Data supplied:
::::::::::
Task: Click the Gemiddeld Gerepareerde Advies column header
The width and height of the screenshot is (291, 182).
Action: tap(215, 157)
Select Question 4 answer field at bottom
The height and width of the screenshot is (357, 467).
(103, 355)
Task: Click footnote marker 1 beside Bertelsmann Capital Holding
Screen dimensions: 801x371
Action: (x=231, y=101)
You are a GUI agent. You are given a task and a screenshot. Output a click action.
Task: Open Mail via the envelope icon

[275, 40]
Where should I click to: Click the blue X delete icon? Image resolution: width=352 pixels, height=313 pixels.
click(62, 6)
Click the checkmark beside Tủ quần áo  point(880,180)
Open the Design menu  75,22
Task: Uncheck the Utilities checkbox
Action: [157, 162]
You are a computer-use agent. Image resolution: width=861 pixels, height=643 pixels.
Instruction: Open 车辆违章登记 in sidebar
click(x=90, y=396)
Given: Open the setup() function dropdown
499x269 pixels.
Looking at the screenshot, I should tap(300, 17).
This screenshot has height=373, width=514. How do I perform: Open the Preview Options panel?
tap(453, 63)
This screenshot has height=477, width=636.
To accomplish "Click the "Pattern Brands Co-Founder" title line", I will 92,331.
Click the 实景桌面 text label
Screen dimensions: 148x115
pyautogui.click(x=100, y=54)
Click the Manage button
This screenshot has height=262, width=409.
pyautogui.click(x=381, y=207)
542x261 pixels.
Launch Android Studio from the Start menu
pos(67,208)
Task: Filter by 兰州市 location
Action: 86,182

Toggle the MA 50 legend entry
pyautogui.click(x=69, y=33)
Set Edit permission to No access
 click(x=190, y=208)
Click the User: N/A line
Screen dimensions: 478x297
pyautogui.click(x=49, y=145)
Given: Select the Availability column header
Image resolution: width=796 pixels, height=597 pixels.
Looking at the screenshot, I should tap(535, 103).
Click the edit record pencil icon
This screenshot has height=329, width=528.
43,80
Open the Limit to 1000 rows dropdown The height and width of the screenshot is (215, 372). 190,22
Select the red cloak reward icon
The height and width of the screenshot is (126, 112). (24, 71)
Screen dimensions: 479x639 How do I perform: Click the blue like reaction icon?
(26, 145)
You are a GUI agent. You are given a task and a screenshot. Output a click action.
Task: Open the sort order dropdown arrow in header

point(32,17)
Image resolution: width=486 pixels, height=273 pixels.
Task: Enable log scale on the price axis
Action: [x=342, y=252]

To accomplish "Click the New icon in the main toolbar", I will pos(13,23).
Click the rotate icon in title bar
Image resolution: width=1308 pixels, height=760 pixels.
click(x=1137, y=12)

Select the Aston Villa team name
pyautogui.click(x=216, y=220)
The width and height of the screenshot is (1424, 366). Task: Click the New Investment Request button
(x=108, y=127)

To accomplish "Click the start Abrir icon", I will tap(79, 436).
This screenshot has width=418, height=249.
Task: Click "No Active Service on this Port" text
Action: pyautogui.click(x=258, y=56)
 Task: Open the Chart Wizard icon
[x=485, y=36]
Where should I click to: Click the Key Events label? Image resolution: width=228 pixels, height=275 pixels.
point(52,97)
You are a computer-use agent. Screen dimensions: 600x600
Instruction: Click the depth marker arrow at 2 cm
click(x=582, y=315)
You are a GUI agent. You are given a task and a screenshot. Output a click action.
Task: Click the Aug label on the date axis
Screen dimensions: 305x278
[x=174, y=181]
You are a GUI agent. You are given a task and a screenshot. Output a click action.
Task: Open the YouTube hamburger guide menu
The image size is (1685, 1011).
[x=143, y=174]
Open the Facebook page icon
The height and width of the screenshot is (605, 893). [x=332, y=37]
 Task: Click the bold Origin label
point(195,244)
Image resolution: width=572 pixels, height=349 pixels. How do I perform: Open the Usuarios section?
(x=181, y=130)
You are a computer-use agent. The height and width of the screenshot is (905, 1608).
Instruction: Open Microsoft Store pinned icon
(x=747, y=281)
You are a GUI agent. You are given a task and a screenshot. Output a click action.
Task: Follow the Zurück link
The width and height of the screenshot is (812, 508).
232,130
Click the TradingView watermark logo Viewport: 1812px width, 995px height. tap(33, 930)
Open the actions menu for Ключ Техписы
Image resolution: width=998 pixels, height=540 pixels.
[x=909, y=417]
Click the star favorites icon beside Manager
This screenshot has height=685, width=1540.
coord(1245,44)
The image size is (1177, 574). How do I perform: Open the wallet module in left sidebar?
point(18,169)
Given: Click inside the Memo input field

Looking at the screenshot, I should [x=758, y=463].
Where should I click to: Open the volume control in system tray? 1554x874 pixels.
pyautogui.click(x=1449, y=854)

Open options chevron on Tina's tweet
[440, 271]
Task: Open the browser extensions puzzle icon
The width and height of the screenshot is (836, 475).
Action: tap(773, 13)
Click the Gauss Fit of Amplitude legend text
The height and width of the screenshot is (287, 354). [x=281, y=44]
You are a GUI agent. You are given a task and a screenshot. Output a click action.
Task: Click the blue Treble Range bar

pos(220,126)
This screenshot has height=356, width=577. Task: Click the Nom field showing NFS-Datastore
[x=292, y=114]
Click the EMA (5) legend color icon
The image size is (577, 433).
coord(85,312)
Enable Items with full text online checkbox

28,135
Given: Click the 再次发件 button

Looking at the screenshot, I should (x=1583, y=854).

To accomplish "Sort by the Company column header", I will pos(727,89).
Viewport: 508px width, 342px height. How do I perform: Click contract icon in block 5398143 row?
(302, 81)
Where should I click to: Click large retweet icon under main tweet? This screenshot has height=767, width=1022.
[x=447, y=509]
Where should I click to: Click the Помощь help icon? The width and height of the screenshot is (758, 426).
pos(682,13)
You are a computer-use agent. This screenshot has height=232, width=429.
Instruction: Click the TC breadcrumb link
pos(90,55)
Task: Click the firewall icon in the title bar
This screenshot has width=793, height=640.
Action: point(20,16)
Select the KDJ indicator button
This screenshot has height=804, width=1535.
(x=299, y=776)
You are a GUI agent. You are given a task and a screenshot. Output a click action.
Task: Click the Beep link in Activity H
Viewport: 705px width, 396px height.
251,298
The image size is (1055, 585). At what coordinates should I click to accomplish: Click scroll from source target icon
::::::::::
Problem to solve:
Go through the items above and keep only the lines that contain the word "button", copying each one unchanged.

Complete response:
Click the Manage button
The width and height of the screenshot is (1424, 366). Task: Click the New Investment Request button
Given: Click the 再次发件 button
Select the KDJ indicator button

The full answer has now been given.